__AIM__. Edit the rows from the line containing "Click the 添加 menu in right viewport" through the line containing "sort arrow under", replacing "header" with "column" and leaving everything else unchanged. Give only those lines.

Records from a data collection
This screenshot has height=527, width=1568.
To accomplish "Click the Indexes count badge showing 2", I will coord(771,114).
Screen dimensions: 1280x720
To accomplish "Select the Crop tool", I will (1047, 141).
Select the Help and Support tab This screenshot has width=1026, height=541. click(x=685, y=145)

...

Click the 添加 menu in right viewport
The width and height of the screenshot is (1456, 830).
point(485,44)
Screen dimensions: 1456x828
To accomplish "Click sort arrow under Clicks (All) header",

__ANSWER FOR THE TASK__.
Click the 添加 menu in right viewport
The width and height of the screenshot is (1456, 830).
point(485,44)
Screen dimensions: 1456x828
To accomplish "Click sort arrow under Clicks (All) column",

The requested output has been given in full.